GIVEN DATA Start Marker
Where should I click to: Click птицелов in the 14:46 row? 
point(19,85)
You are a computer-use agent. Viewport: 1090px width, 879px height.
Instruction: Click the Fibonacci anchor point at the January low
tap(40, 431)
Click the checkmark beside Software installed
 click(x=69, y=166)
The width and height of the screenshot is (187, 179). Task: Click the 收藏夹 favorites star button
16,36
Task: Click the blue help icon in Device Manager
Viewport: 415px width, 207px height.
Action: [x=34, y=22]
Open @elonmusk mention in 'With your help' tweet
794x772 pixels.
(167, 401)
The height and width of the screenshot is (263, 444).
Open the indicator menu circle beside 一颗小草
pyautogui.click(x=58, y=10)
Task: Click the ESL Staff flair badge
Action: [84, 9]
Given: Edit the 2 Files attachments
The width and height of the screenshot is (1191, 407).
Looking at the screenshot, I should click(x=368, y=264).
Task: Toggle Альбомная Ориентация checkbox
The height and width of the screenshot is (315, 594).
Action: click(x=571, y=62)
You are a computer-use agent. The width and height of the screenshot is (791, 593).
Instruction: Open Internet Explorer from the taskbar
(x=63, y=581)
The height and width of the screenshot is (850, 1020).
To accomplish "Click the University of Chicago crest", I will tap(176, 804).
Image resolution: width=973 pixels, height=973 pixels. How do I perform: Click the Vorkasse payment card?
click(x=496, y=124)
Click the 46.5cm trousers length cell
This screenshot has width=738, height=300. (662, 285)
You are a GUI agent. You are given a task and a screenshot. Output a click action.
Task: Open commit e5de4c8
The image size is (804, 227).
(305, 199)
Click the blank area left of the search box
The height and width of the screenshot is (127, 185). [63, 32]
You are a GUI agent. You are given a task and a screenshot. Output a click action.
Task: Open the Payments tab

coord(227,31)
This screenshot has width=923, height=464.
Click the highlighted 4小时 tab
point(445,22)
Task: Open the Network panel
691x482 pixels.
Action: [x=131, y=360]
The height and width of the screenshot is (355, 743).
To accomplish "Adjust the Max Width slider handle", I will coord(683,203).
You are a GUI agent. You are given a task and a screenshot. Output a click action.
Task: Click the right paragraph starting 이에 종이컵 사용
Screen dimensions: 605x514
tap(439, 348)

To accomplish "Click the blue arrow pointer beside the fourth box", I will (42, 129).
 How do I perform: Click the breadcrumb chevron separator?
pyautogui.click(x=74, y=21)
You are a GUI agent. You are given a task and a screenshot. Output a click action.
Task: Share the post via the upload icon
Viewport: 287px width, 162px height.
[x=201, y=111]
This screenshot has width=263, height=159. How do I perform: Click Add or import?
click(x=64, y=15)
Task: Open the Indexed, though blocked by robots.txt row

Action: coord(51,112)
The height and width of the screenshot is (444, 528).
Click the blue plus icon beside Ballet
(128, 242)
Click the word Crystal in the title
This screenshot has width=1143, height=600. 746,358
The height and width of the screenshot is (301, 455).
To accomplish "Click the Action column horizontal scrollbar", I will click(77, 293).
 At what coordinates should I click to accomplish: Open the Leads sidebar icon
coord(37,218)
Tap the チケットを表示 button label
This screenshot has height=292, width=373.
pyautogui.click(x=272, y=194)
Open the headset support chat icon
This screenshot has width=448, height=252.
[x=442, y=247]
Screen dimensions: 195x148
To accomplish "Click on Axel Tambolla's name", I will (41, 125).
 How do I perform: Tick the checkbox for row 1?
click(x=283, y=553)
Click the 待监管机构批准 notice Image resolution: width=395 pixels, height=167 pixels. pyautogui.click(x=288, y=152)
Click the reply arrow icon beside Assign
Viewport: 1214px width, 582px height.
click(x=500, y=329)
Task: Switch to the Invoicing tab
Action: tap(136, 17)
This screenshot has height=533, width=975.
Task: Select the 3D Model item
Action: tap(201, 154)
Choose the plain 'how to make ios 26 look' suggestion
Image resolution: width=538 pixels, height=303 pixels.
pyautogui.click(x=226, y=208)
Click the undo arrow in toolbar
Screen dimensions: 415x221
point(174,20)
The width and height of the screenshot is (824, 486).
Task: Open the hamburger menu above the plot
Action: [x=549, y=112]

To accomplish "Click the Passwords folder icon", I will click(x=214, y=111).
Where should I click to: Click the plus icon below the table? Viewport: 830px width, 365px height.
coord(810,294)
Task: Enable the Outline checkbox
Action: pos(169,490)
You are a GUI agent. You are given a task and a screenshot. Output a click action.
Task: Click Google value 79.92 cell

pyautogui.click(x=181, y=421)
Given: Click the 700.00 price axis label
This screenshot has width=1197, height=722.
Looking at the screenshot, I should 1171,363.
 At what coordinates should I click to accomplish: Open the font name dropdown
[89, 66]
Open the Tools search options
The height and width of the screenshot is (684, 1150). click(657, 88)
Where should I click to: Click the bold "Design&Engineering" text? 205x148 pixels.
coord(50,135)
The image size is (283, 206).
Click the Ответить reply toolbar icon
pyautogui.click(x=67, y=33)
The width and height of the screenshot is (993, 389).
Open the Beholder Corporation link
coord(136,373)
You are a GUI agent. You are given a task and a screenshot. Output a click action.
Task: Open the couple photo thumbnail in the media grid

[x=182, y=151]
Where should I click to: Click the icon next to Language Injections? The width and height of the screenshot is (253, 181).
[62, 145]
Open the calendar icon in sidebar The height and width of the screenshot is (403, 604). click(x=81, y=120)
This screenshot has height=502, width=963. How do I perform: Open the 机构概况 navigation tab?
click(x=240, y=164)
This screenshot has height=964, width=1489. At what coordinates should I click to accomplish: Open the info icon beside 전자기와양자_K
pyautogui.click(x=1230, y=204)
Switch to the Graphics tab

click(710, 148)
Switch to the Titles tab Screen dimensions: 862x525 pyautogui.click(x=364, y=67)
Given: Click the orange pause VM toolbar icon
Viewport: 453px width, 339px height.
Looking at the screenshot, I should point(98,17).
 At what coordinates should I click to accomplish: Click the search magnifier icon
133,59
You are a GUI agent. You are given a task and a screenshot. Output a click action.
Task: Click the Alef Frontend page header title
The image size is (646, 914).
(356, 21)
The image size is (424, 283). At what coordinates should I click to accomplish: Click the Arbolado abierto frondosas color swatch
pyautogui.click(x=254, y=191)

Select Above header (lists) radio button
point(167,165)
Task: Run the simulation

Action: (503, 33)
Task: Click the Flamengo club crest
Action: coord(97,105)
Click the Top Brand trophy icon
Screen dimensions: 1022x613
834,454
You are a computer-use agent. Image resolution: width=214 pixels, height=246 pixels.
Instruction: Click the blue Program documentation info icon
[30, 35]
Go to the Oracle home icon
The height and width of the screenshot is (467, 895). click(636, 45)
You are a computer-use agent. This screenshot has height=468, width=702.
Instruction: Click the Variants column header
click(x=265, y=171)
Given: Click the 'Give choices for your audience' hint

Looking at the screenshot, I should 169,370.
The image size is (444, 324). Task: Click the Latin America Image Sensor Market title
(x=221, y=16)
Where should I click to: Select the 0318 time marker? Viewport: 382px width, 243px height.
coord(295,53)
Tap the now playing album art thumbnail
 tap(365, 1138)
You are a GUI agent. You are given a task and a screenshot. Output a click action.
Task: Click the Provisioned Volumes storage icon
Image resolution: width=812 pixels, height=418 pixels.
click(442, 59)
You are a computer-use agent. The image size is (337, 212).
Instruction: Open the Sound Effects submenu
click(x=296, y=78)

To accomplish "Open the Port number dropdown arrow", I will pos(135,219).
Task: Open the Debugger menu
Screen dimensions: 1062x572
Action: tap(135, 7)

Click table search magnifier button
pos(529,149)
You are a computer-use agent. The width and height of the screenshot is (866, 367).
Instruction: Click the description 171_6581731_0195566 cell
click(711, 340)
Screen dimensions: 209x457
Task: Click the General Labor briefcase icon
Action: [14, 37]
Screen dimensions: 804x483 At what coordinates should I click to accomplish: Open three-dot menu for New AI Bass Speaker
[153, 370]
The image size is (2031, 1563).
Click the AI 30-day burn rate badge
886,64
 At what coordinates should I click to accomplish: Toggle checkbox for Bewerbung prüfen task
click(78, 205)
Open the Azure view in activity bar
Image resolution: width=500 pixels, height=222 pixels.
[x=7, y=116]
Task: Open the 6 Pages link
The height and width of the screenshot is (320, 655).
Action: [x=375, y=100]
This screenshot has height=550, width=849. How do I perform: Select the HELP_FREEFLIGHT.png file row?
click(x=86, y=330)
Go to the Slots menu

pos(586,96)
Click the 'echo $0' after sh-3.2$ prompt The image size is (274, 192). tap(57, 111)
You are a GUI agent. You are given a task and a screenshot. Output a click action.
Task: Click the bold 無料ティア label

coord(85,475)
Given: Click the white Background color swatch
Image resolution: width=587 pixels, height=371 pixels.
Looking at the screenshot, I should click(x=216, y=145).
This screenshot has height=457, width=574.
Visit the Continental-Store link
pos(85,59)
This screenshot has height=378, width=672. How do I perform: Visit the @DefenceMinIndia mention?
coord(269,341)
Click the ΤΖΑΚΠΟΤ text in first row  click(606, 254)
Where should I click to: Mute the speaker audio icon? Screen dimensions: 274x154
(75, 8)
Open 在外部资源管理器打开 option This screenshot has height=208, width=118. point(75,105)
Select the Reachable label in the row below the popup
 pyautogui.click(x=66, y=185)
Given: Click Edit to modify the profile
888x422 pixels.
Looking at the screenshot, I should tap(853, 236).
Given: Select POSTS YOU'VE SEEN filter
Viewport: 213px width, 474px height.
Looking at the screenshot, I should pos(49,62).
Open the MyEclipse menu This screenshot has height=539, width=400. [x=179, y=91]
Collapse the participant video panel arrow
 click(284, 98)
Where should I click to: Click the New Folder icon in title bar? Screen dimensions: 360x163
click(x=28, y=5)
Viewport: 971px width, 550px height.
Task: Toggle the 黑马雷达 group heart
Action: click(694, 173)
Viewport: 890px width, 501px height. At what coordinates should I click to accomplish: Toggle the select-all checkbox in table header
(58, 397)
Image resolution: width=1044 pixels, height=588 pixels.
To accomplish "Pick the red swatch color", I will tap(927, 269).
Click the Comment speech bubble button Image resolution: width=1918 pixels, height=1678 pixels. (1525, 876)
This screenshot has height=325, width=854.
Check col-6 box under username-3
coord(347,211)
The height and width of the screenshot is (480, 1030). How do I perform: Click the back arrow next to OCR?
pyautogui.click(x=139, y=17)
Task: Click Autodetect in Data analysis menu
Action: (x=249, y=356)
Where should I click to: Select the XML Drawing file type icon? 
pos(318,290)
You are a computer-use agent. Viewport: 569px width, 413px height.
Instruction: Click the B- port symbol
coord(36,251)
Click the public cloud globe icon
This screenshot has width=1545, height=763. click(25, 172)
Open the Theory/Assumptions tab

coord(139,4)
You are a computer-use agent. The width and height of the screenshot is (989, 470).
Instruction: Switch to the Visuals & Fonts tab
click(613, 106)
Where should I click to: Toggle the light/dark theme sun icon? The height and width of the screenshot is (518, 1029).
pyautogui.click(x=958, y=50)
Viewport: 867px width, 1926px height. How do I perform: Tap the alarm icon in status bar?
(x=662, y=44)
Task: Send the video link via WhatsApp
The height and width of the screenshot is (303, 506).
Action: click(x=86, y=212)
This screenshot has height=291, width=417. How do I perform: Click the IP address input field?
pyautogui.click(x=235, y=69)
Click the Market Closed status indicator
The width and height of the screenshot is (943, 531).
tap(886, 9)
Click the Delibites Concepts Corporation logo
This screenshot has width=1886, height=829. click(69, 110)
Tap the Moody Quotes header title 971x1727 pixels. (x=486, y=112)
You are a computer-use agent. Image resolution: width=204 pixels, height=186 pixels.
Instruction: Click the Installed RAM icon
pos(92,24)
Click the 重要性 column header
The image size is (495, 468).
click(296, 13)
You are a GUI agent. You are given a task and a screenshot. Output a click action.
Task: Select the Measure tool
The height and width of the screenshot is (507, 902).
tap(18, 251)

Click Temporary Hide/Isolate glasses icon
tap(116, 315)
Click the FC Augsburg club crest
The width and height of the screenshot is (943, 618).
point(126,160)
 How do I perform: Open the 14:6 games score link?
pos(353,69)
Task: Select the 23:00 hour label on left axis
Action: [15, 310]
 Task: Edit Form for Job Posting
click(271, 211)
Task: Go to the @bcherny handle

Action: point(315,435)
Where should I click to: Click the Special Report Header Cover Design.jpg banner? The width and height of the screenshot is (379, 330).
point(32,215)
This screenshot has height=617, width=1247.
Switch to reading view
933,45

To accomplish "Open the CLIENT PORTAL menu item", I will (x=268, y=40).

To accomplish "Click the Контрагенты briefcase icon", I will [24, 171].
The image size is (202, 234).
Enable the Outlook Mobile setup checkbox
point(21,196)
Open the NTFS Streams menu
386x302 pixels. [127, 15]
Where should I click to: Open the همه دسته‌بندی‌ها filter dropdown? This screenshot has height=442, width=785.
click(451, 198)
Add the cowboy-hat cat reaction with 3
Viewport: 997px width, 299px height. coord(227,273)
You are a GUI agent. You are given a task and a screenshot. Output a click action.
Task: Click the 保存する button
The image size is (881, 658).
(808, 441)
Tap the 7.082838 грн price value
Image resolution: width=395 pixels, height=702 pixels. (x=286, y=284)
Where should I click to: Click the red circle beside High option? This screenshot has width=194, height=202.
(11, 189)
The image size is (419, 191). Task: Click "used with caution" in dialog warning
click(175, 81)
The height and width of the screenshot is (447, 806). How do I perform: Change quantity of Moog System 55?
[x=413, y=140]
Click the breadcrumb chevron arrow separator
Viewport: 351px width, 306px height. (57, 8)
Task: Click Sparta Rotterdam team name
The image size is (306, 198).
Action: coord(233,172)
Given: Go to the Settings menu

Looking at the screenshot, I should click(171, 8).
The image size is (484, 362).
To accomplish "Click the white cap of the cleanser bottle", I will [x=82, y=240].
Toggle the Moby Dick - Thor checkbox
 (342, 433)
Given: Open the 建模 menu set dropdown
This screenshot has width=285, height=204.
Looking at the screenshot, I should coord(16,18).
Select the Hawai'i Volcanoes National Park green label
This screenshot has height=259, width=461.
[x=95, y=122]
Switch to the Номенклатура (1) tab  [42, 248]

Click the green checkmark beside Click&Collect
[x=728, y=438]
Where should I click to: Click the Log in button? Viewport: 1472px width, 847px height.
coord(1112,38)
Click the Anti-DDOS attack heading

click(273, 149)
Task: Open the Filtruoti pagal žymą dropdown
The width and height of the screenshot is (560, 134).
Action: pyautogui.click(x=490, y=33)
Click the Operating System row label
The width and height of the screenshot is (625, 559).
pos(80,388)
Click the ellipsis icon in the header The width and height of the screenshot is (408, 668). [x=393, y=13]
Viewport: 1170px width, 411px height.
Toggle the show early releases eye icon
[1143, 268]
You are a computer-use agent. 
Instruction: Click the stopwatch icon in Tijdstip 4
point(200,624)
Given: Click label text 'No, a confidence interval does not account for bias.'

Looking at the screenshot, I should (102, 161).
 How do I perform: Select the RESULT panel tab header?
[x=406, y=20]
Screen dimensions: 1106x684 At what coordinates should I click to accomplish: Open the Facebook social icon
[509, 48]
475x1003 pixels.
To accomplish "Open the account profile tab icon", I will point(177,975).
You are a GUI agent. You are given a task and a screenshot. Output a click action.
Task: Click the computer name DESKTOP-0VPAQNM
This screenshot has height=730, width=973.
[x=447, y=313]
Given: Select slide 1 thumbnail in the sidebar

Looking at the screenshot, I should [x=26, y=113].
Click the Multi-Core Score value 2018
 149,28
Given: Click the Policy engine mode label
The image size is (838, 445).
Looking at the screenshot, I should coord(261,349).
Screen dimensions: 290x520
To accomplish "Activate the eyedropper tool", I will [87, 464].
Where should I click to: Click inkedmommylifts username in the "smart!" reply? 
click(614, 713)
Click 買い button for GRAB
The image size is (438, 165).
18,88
GIVEN DATA End Marker
**PROBLEM REQUIREMENTS:** Using only the entries above, output the line with "Given: Go to the Settings menu", the line with "Switch to the Номенклатура", and all lines between them, exactly as they stand.

**RESULT BELOW:**
Given: Go to the Settings menu

Looking at the screenshot, I should click(171, 8).
The image size is (484, 362).
To accomplish "Click the white cap of the cleanser bottle", I will [x=82, y=240].
Toggle the Moby Dick - Thor checkbox
 (342, 433)
Given: Open the 建模 menu set dropdown
This screenshot has width=285, height=204.
Looking at the screenshot, I should coord(16,18).
Select the Hawai'i Volcanoes National Park green label
This screenshot has height=259, width=461.
[x=95, y=122]
Switch to the Номенклатура (1) tab  [42, 248]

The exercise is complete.